Reports of sales market’s demise ‘may be greatly exaggerated’

Shortages of residential property stock remain acute at the lower levels of pricing but levels have now fully recovered at the higher-priced bands, says TwentyCI.

uprns row of houses sales market

The propety sales market has moved back to pre-pandemic levels with sales agreed increasing 14.5% to £305,000 in the first half of the year with seven out of 10 (68%) properties listed having sold, latest research from TwentyCI reveals.

It’s Property & Homemover Report for Q2 2023 says the number is an indication of the resilience rather than the free fall of the owner-occupied market.

ASKING PRICES

Average asking prices were also up by 6% on the quarter and by 24% compared to the first quarter of 2019, now standing at £447,000.

Despite some slim downward regional movement the report says that the widely touted crash in values has still yet to materialise.

Within the sales market, shortages of residential property stock remain acute at the lower levels of pricing. But the report says levels have now fully recovered at the higher-priced bands.

Sales agreed by region sales market
Source: TwentyCI

For rentals, the market remains under stress with a ‘perfect storm’ of monetary, fiscal, regulatory and demographic factors driving historic stock shortages and consequently higher rents.

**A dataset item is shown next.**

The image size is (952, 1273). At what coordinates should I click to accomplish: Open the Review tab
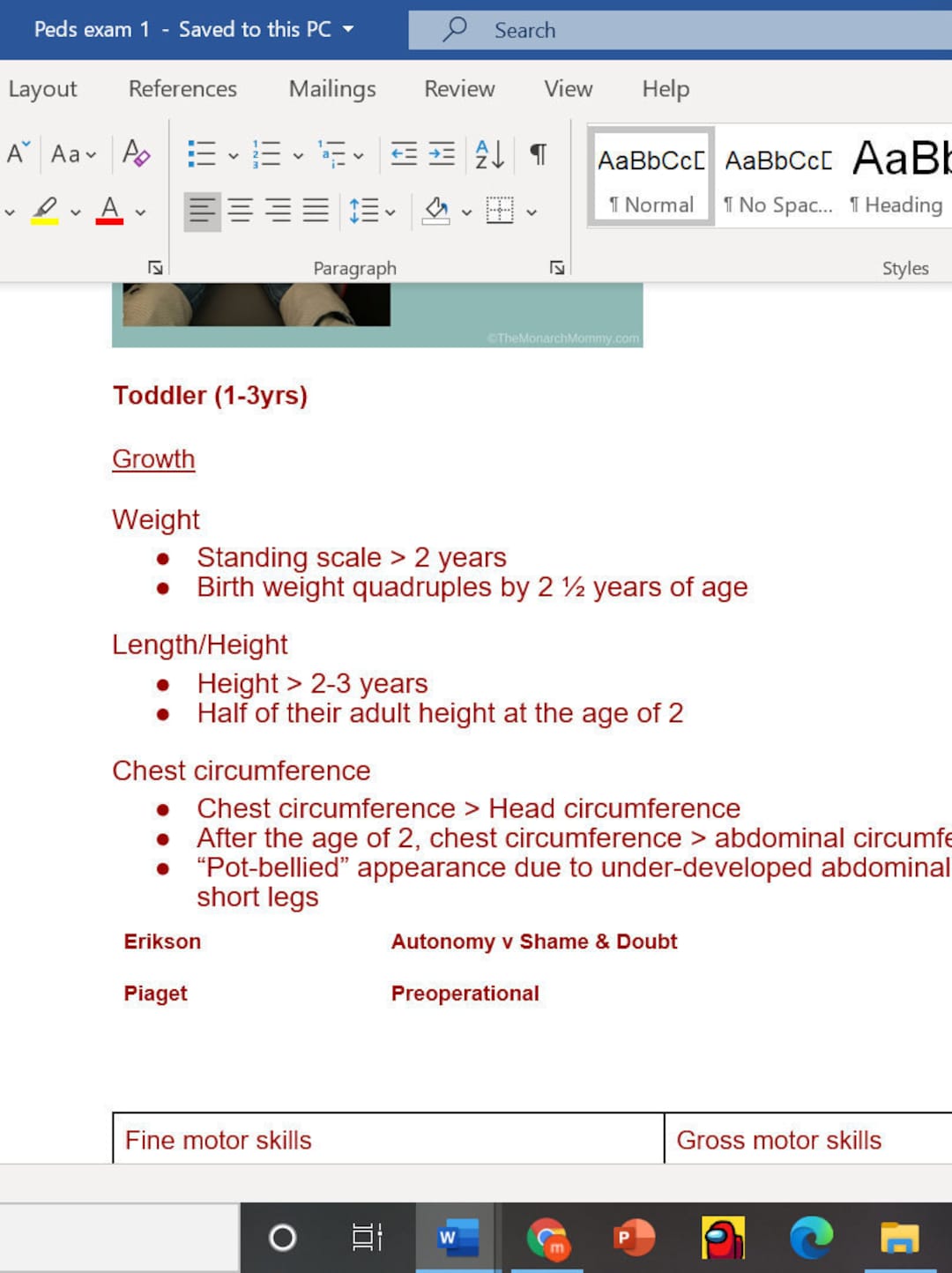point(458,88)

Meanwhile the hybrid and online agent market share continues to drift lower as the lower-cost business model fails to capture the imagination of vendors, with the share for exchanges is down to 6.4% in Q2.

Sales market

Colin Bradshaw, TwentyCi Chief Executive, says: “There has been no shortage of attention-grabbing headlines declaring doom for the housing market of late.

Colin Bradshaw, TwentyCI

“The economic backdrop does remain a concern and all eyes should be on whether inflation slows and so interest rates stabilise.

“But the signs are that the market is proving remarkably resilient. To borrow a phrase from Mark Twain, reports of the market’s demise may well be greatly exaggerated, at least as far as the owner-occupied market is concerned.

“It is in the rental sector where a real impasse remains, and structural forces are leading to a perfect storm of increasing demand and reducing supply.”